** BEGIN DOCUMENT SECTION **

Question

The plane containing the line $\frac{x-1}{1}=\frac{y-2}{2}=\frac{z-3}{3}$ and parallel to the line $\frac{x}{1}=\frac{y}{1}=\frac{z}{4}$ passes through the point :

• A. $(-1,-2,0)$
• B. $(1,0,5)$
• C. $(1,-2,5)$
• D. $(0,3,-5)$

Answer 1

The correct option is B $(1,0,5)$

Let the equation of the plane be $ax+by+cx+d=0$, where $a,b,c$ are direction ratios of normal to the plane.

The plane contains the line $\frac{x-1}{1}=\frac{y-2}{2}=\frac{z-3}{3}$.

Hence, it passes through the point $(1,2,3)$ and is parallel to the line.

$\Rightarrow a(x-1)+b(y-2)+c(z-3)=0$ and $a+2b+3c=0$

The given plane is parallel to $\frac{x}{1}=\frac{y}{1}=\frac{z}{4}$

$\Rightarrow a+b+4c=0$

Eliminating $a,b,c$ from the above equations gives

$\left|\begin{array}{ccc}x-1& y-2& z-3\\ 1& 2& 3\\ 1& 1& 4\end{array}\right|=0\Rightarrow 5x-y-z=0$

Clearly, $(1,0,5)$ lies on the plane $5x-y-z=0$

Hence, option B is correct.

** END DOCUMENT SECTION **
** BEGIN EXTRACTED ENTRIES **

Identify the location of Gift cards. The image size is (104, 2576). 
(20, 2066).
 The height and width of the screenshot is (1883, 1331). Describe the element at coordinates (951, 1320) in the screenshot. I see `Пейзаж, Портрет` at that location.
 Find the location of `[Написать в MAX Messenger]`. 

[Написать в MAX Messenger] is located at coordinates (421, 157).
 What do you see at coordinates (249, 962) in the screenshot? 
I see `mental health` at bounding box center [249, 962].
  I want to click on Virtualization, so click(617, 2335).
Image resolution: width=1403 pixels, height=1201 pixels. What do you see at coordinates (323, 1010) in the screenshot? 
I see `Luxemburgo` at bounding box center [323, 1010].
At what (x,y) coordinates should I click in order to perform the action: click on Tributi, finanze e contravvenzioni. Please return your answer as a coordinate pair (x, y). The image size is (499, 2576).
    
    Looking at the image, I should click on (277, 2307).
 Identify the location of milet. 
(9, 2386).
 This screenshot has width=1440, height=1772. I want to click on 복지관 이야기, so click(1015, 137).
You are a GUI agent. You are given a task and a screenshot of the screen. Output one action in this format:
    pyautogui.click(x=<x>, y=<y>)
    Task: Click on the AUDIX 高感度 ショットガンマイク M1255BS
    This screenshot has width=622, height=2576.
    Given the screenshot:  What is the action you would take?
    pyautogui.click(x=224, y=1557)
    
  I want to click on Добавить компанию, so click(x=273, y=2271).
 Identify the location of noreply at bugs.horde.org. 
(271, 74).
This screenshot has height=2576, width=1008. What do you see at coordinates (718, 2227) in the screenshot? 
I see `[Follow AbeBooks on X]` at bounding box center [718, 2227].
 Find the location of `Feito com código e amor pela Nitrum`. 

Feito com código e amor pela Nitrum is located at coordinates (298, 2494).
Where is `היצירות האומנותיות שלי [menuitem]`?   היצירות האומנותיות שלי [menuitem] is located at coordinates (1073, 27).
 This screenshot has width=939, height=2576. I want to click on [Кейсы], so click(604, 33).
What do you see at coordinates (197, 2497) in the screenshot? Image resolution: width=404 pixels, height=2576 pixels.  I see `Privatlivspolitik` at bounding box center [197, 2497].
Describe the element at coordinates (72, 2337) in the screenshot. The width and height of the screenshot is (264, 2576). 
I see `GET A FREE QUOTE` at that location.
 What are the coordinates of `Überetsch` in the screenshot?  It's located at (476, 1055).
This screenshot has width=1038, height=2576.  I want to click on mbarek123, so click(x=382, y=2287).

** END EXTRACTED ENTRIES **

EXERCISE INSTRUCTIONS:
1. List every point the plane problem offers as an answer option, with its letter.
2. Write out the plane problem again, starting with "Let the equation" and going on through "to the line.", and switch "direction ratios" to "components".

PROBLEM SOLUTIONS:
1.
A. (-1,-2,0)
B. (1,0,5)
C. (1,-2,5)
D. (0,3,-5)

2.
Let the equation of the plane be $ax+by+cx+d=0$, where $a,b,c$ are components of normal to the plane.

The plane contains the line $\frac{x-1}{1}=\frac{y-2}{2}=\frac{z-3}{3}$.

Hence, it passes through the point $(1,2,3)$ and is parallel to the line.